We need Atlassian Access to work for Trello the same way it works for Jira.  Because we have all our company users provisioned for Jira and Jira Service Desk, we can't limit who has access to Trello to a subset of all company employees.  And all company employees become billable for Atlassian Access by Trello... Atlassian Access for Trello is a non-starter for us.

Yeah that's right - non-billable is a solid option IF you don't require those accounts to have SSO for your other products (ie support portal). Unfortunately the non-billable policy does not allow for SAML/SSO.

While that is a solid workaround, it does not work for Managed Accounts, as they cannot be added to a Non-billable Atlassian Access Authentication Policy.

As mentioned before, a great solution for many cases involving this issue, especially the ones involving Trello accounts, is to create a Non-billable Atlassian Access Authentication Policy, as described here: Understand Authentication Policies.
Can it be added to the FR description as a workaround?
Thanks!

As a smaller business, managing users is highly critical for us.  We do not have the resources to add additional Atlassian Access licenses to our account and it is hard to even justify when 2/3 of our used licenses are from managed users who signed up for a free trello account BEFORE we set up the managed accounts.   A fair number of those users no longer access Trello and have not for multiple years, but I am not able to remove the license from them and we are constantly at our license capacity because of this.

Please add this feature soon to allow this functionality.

+1

Having the same issues with Trello users and users with their own Jira instances showing up in our list. This is frustrating. 
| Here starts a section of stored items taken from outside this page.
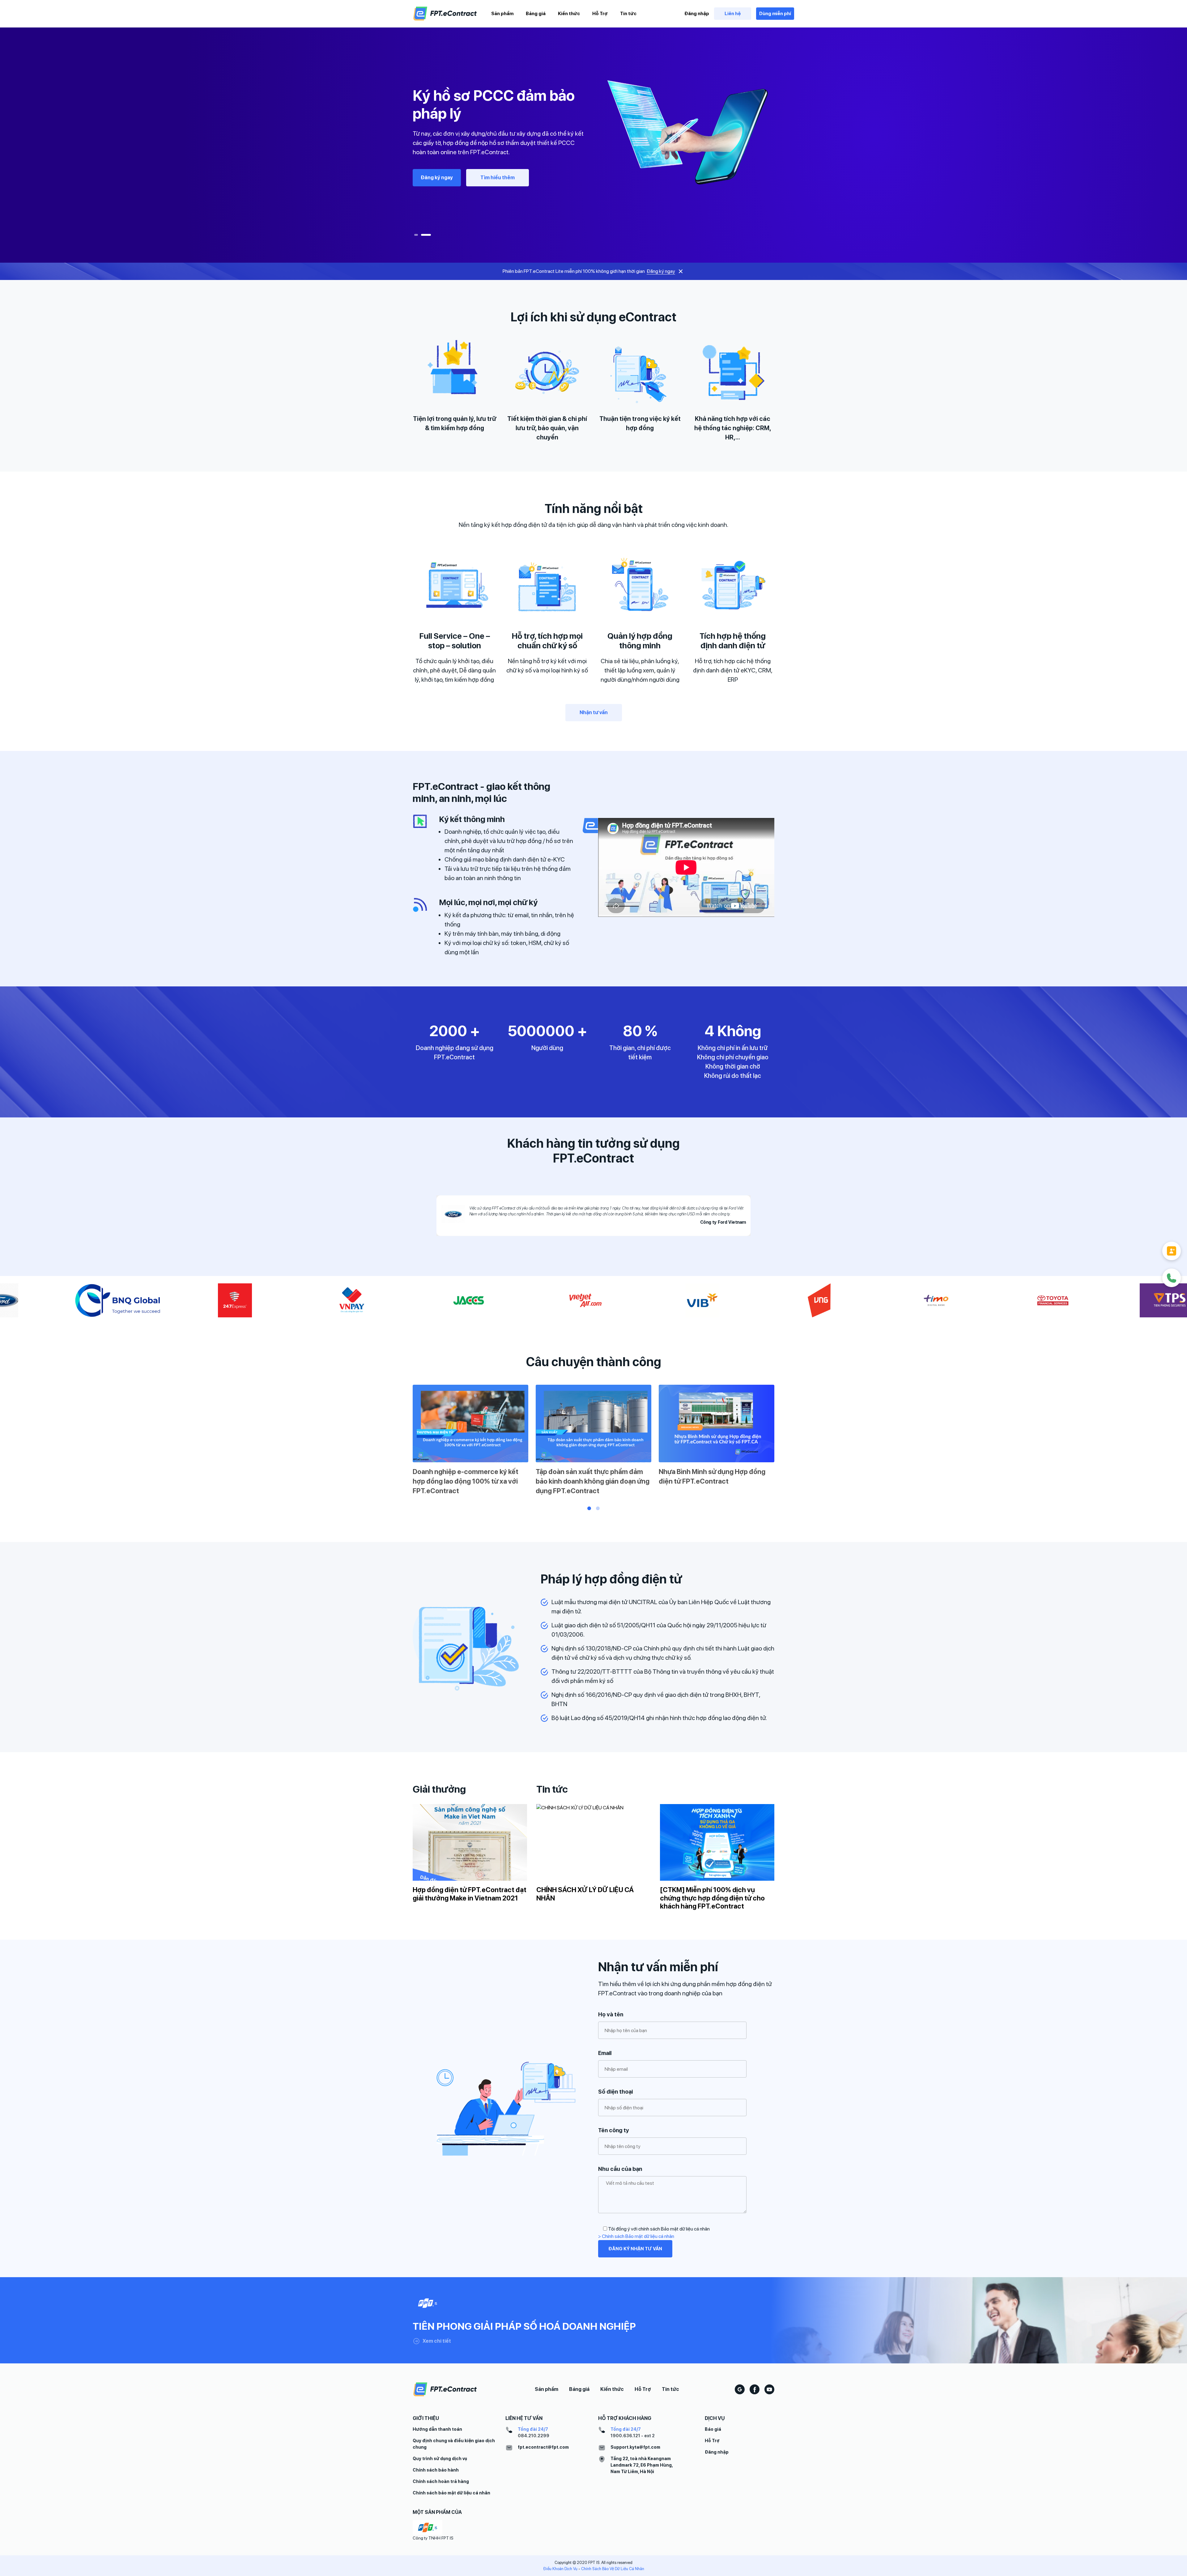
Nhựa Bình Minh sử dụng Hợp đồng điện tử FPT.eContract (712, 1476)
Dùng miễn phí (775, 13)
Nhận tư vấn (494, 173)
Tom Anderson is absolutely right on this one. Please subscribe to Atlassian Access so you can MANAGE your users, not.

This is a ludicrous issue.

We have ~200 users with Trello accounts, the majority free.

We want these users (and all of our other staff) to have customer access to Service Management portal.

In addition, approx 60 of the users with Trello accounts are no longer using the product.

We are now faced with having to PAY for an Atlassian Access license, for the FREE Trello users to access the FREE Service Management portal, while the other 200 staff attract no charge.

Worse still, we have to pay for 60 licenses for people who are still on staff who have used Trello in the past but are no longer using it, with no way to shut down their account now that it is managed. This is absolutely ridiculous and a huge waste of money for us (approx 1/3 of our Atlassian Access bill for defunct instances).

Any update on this? As Tony mentioned above this is a company and security risk for us too. Why hasn't this been addressed yet? This ticket has been open since 2017!

This is a company and security risk that should be mitigated.

Hi,

@AtlassianTeam, could you share with us some information on your roadmap for these features?

Thank you.

Any update on this?
We are also experiencing all issues presented in previous comments:
1. Unable to prevent users from creating Trello accounts with domain emails.
2. Billed on Atlassian Acesss for free Trello accounts created using the domain mail.
3. Unable to prevent users from creating new sites with their domain email (and no control of those sites after they are created).

The security related points 1 and 3 have the highest impact for us.